Lewis Brisbois Bisgaard & Smith LLP attorneys Holden, Gary Brucker and Christy Goudamanis inherited the case approximately six months before trial after prior counsel withdrew. Holden said the legal team discovered that despite the case having been pending for years, almost no meaningful discovery had been completed.
"There were no fact witnesses or experts that had been deposed or designated," Holden said. "So, we had to do everything on a compressed schedule."
The attorneys spent weeks translating documents and conducting intensive discovery, at times taking four or five depositions per week leading into trial.
A procedural quirk also gave the plaintiffs a strategic advantage. Holden said the defendants initially filed first in federal court, but after that case was dismissed, both sides raced to file in state court. Plaintiffs filed approximately 45 minutes earlier, allowing them to proceed first at trial and retain rebuttal during closing arguments.
"That 45-minute difference made a difference," Holden said.
Holden and his team succeeded in having several claims against their clients dismissed on summary judgment. In a February decision, Los Angeles Superior Court Judge Brock T. Hammond granted summary judgment to the Chuo defendants on claims of trademark infringement, cybersquatting, and breach of the implied covenant of good faith and fair dealing as to the consulting services agreement, lease agreement, and asset purchase agreement.
The case proceeded to trial. Following deliberations, jurors found unanimously for the plaintiffs on claims including fraud, financial elder abuse, breach of contract, conversion, and multiple Labor Code violations. Jurors also rejected every affirmative claim brought by Minghong Investment Inc., including breach of fiduciary duty, conversion and alleged violations of Penal Code Section 496.
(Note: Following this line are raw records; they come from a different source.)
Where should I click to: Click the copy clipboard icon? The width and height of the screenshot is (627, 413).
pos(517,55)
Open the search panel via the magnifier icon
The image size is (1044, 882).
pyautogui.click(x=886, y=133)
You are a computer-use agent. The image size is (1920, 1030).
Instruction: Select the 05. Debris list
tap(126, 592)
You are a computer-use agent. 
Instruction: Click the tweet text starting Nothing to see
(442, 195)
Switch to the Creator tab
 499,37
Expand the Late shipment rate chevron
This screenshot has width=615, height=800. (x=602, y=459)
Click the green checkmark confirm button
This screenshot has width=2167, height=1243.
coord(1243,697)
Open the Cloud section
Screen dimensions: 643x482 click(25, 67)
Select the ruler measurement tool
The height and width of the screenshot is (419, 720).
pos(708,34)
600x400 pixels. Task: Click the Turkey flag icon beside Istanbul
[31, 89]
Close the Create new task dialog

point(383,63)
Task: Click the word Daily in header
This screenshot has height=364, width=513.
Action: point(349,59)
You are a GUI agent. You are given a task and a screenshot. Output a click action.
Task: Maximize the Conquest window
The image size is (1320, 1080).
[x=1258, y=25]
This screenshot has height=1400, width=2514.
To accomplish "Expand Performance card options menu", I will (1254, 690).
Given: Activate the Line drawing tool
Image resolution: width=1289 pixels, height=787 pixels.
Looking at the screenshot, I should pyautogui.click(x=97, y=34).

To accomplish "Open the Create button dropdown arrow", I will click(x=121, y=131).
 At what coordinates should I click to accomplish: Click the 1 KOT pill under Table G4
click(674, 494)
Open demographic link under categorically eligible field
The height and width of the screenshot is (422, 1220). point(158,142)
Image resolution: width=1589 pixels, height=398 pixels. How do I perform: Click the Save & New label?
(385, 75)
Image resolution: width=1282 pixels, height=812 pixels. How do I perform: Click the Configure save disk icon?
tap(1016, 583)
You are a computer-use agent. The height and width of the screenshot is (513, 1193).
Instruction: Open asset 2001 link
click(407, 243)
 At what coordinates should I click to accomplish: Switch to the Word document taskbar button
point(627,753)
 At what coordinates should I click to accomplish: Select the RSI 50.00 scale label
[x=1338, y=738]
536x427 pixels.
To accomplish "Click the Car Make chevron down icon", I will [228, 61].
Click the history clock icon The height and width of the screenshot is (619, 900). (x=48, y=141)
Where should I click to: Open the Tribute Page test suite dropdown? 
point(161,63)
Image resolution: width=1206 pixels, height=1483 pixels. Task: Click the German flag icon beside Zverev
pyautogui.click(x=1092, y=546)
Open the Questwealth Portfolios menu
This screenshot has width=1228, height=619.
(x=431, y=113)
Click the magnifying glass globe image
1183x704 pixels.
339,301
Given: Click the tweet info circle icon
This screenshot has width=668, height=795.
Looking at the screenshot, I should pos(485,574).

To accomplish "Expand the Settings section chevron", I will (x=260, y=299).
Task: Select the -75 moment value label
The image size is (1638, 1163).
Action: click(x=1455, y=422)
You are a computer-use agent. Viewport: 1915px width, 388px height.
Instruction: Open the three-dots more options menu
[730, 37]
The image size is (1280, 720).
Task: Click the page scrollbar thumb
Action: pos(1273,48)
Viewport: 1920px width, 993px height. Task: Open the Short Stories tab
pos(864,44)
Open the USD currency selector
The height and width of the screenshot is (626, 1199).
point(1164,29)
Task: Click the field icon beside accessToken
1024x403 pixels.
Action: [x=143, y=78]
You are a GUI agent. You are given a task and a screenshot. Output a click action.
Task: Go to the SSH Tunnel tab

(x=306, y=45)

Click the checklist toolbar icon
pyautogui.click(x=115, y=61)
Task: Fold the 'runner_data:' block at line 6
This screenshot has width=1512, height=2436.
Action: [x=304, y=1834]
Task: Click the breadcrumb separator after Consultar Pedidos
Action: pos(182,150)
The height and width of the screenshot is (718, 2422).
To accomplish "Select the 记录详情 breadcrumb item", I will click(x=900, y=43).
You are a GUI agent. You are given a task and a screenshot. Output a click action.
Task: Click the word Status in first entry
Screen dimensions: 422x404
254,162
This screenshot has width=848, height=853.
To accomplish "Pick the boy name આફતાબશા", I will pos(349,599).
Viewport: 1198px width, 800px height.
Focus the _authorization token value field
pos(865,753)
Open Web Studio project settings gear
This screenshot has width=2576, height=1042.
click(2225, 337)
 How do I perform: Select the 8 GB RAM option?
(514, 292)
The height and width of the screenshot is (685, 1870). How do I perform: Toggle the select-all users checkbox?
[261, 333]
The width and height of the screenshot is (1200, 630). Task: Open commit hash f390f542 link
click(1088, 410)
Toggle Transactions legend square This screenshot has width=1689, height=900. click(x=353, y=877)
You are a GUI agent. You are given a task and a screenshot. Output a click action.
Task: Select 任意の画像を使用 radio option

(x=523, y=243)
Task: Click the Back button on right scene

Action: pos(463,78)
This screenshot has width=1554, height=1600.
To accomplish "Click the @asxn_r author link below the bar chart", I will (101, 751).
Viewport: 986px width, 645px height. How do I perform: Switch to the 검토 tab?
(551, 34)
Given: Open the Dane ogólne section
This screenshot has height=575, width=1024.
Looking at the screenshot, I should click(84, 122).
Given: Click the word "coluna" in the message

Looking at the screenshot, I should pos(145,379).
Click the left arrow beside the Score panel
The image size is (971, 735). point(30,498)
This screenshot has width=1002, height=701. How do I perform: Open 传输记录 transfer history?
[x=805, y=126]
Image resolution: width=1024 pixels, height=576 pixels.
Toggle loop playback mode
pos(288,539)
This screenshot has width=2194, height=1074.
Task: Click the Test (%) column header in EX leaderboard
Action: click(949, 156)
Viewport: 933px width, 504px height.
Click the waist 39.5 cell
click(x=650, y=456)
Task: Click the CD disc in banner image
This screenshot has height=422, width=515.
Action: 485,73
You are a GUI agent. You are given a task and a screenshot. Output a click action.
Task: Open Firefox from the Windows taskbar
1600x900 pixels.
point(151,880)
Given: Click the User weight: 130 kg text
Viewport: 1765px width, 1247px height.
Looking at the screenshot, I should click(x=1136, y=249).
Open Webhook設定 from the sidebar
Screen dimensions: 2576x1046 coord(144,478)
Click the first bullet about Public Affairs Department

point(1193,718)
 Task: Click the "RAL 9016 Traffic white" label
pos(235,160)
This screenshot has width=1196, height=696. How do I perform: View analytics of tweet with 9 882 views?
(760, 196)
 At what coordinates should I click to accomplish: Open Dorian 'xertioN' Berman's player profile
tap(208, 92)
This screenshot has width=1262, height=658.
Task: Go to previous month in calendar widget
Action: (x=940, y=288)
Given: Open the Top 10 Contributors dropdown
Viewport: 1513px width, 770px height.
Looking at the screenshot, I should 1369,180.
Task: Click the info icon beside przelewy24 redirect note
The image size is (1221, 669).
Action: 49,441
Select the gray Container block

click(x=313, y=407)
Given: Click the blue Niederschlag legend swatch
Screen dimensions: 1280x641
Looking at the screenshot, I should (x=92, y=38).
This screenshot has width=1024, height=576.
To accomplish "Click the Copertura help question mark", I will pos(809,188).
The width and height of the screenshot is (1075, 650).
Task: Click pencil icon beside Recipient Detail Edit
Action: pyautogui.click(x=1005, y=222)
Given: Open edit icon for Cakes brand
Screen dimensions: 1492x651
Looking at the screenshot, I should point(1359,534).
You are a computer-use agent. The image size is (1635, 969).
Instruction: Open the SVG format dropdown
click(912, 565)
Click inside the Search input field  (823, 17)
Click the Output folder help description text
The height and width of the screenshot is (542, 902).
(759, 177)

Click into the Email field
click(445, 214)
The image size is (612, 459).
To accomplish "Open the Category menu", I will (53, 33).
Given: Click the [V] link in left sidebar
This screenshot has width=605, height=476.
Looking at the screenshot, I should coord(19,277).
The verdict included $4.4 million for breach of the lease agreement and $1 million for breach of the consulting agreement. Jurors awarded more than $8 million in economic damages on fraud claims and $7.5 million in noneconomic damages. Financial elder abuse findings produced parallel awards exceeding $15 million. The jury also awarded labor-related damages involving unpaid wages, overtime, meal period violations, and unreimbursed business expenses, along with $1.15 million on conversion claims.
In a second punitive damages phase, jurors found that Minghong Investment Inc., Bin "Bill" Yu, B&D Consulting Corp. and Chris Yau acted with "malice, oppression, or fraud." Jurors awarded punitive damages totaling $354,000.
Earlier this year, Los Angeles County Superior Court Judge Brock T. Hammond described the plaintiffs' allegations in a summary judgment ruling as claims they had been "swindled into accepting oppressive contractual provisions that amounted to indentured servitude."
Hammond has scheduled a June 22 status conference regarding equitable claims and post-trial briefing.